O paciente psiquiátrico com “alienação mental” (não é redundância) que passa ao ato criminal na Bahia imediatamente é transportado para uma camada de quase eterna reclusão de valor social inferior à camada dos “loucos inócuos” e à camada dos “bandidos sãos”. Nem os teóricos apaixonados da reforma psiquiátrica olham por eles. Entregues que permanecem à renovação recorrente de sua reclusão pelas mãos, pela vontade e pela influência de todas as pessoas que os temem: o juiz, o promotor, o defensor, a família e o psiquiatra forense.

Os agentes comunitários que pertencem a variados serviços, eminentemente aos PSF (programa de saúde da família) espalhados pelo Brasil são utilizados por alguns CAPS nessa interface da assistência médica que busca estimular e identificar a demanda passiva ou reprimida de padecimentos nas casas e ruas. E o programa prevê um treinamento específico para tais profissionais.

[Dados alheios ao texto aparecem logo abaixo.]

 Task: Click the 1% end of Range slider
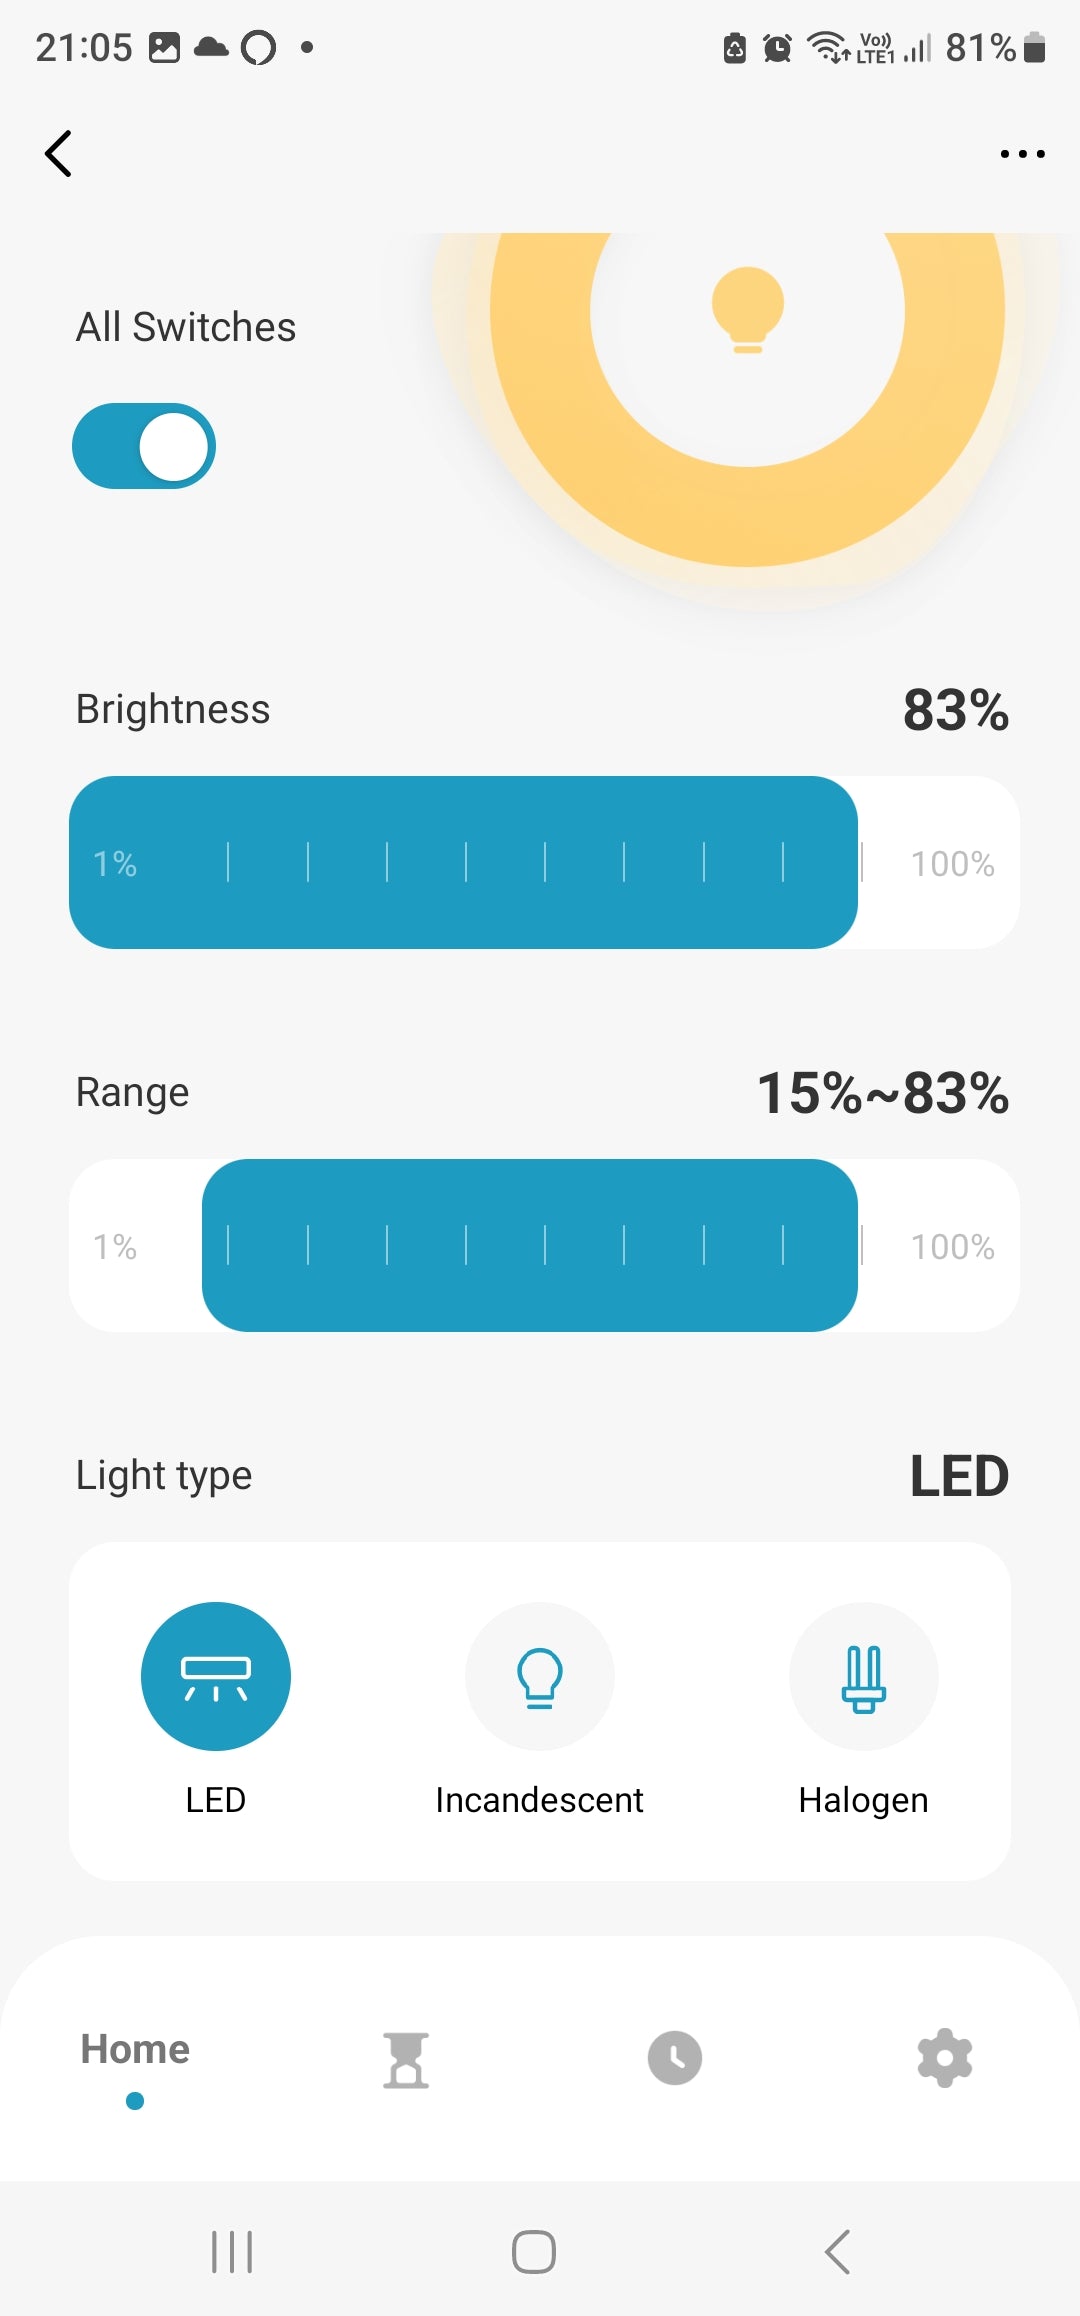coord(115,1247)
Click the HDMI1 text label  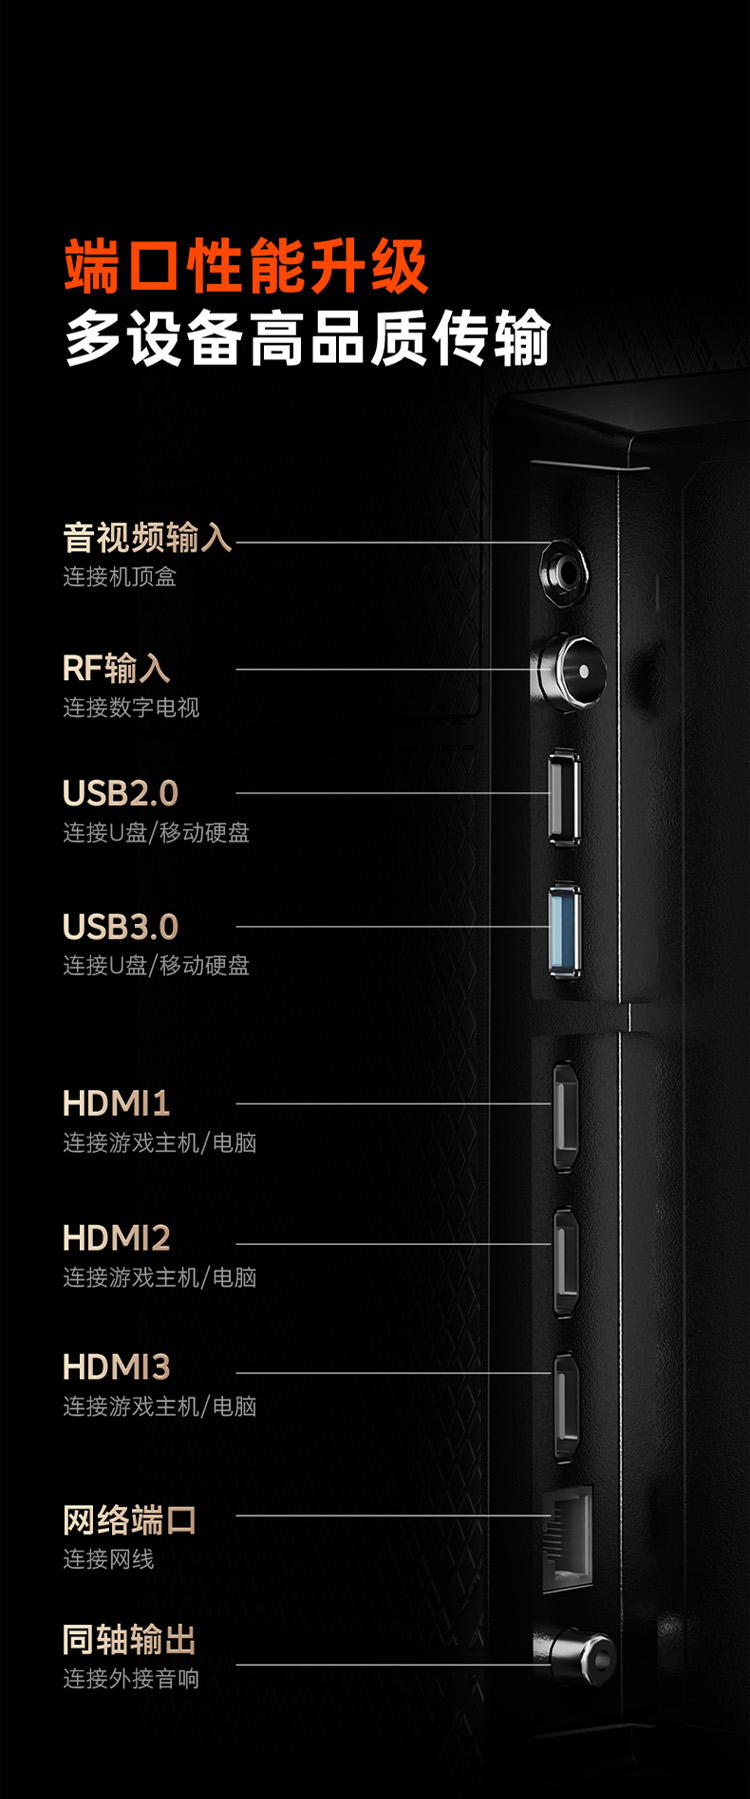pos(116,1104)
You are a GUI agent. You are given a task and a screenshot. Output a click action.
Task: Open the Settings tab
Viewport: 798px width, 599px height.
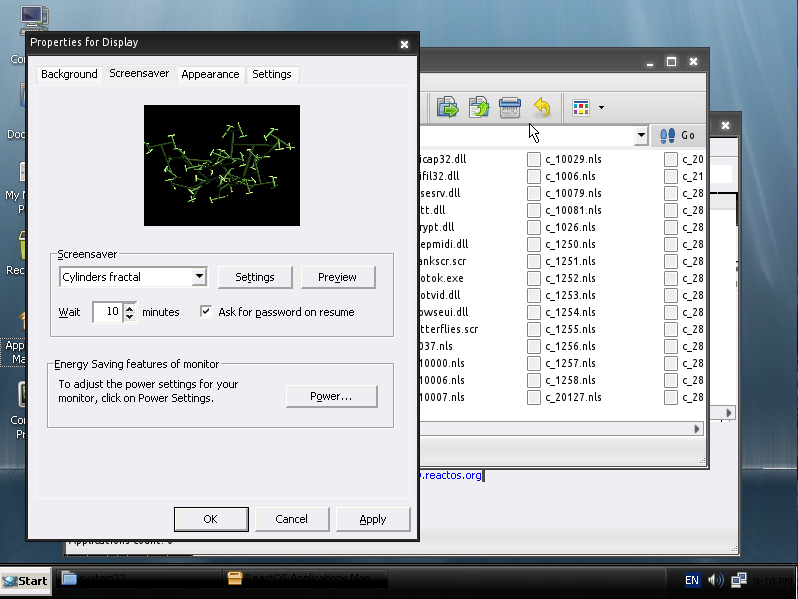pyautogui.click(x=272, y=74)
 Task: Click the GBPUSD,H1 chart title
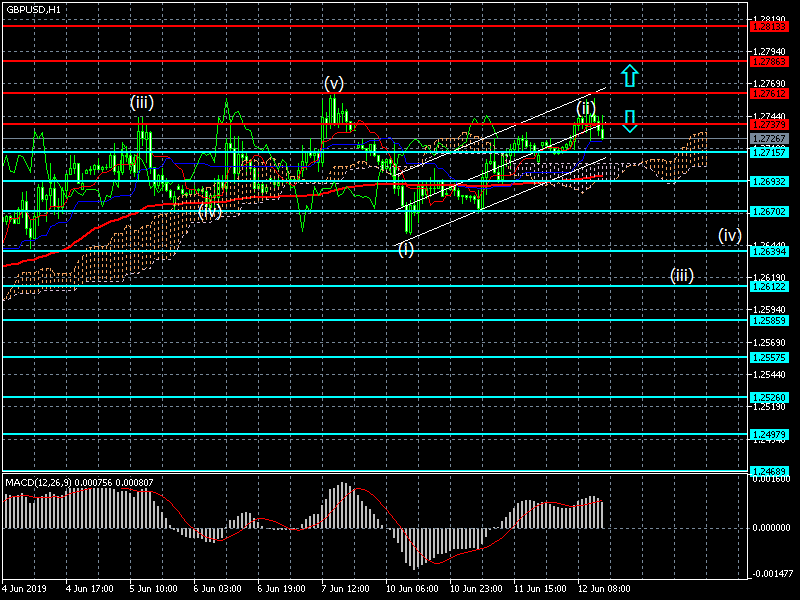pos(32,9)
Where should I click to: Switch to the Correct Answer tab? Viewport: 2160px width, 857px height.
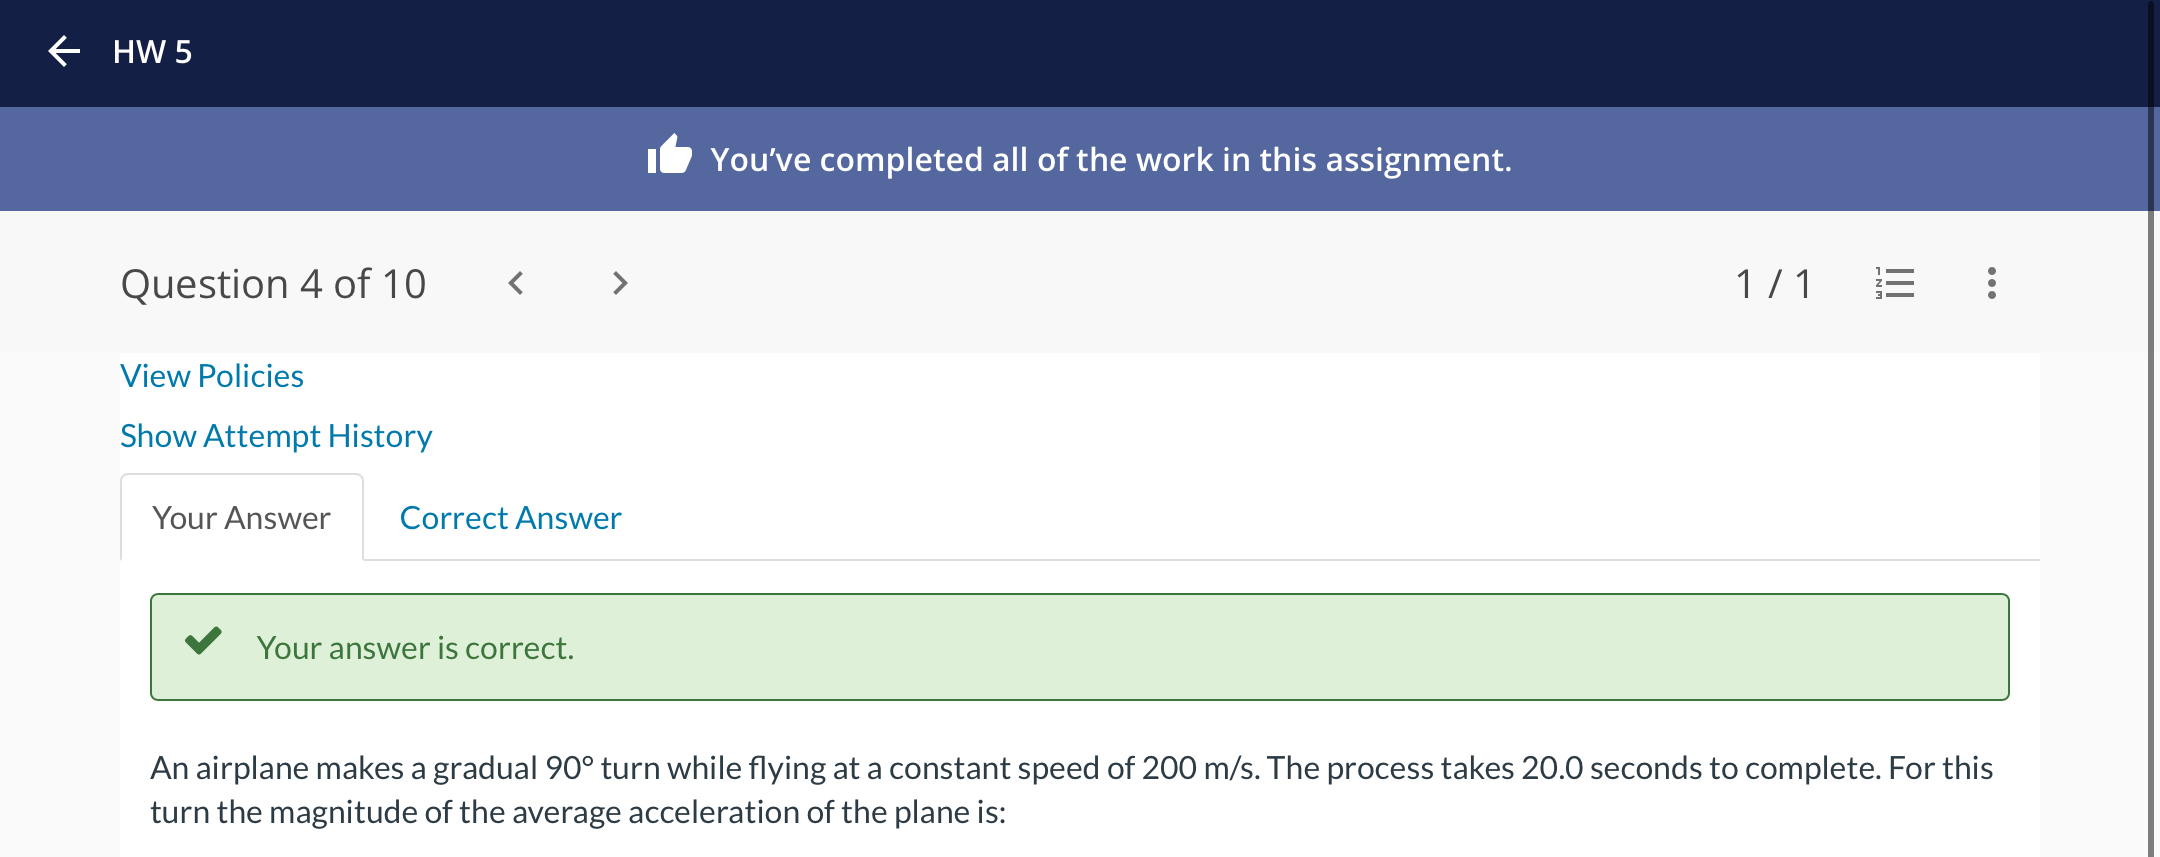point(510,518)
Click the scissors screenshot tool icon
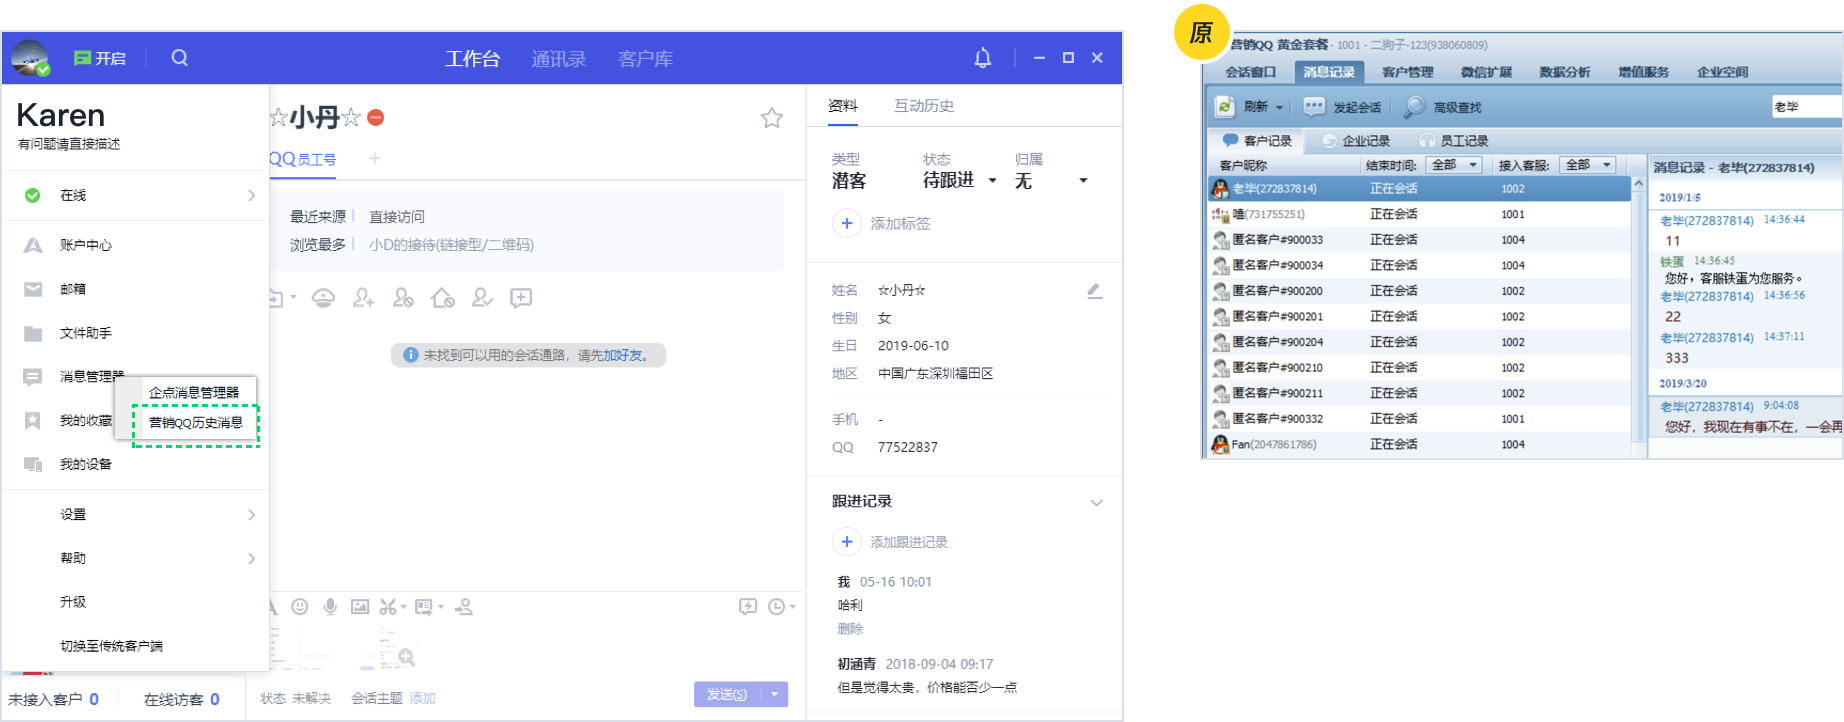This screenshot has width=1844, height=722. tap(388, 607)
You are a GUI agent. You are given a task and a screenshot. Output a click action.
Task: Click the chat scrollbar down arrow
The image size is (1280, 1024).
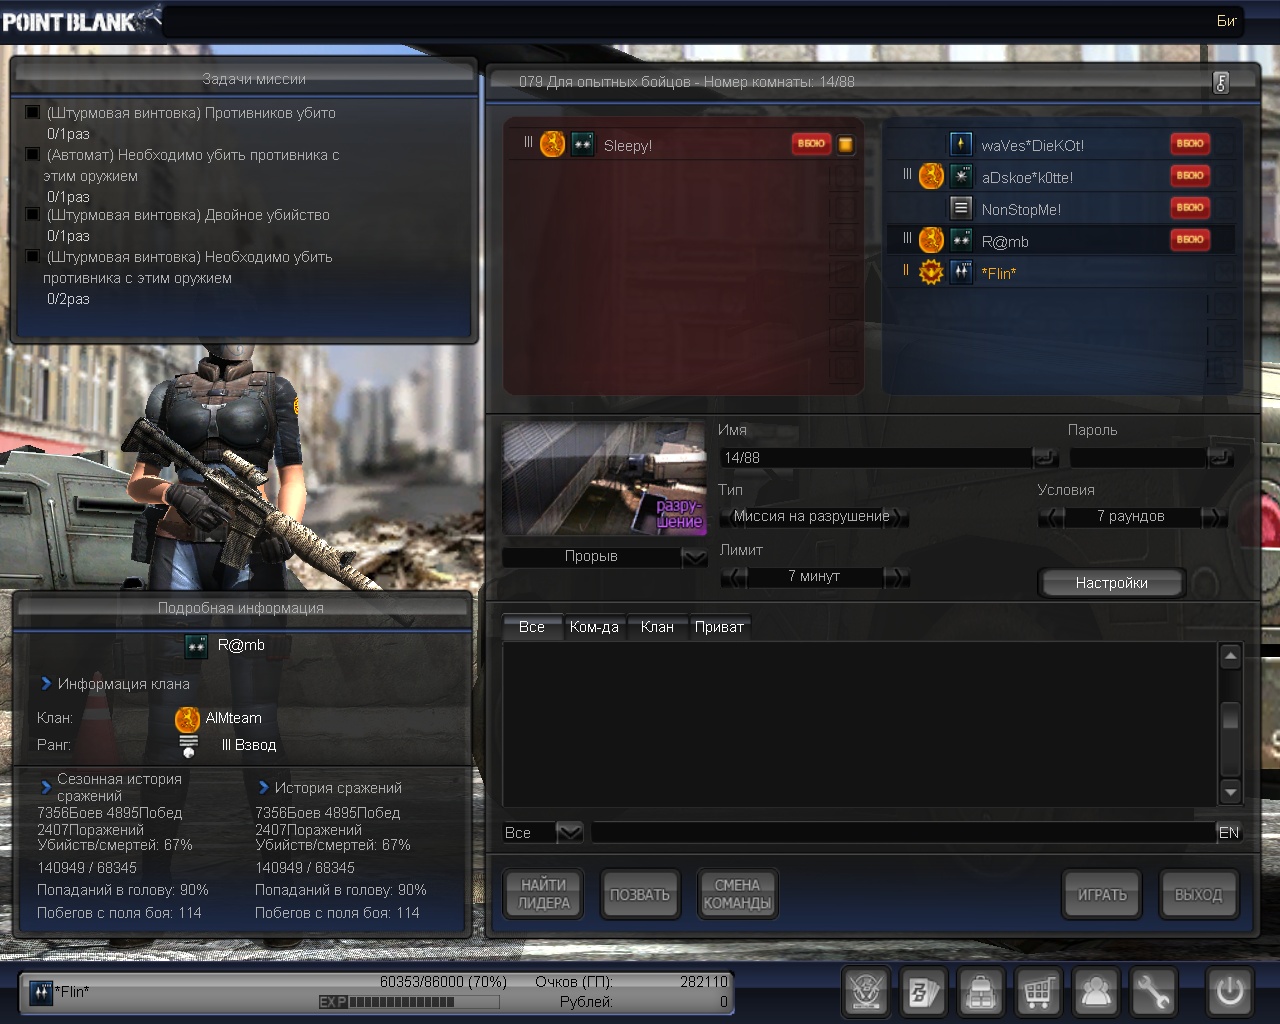(1231, 792)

As mudanças visando uma reforma psiquiátrica já foram colocadas em prática pelos poderes públicos e é possível que engendre bons frutos, mas o imediatismo de suas mudanças tem sido desastroso para pacientes psiquiátricos e suas famílias. O papel do Ministério Público contra possíveis arbitrariedades dos psiquiatras nos internamentos involuntários parece se mostrar algo paranóide, inútil e ilusório.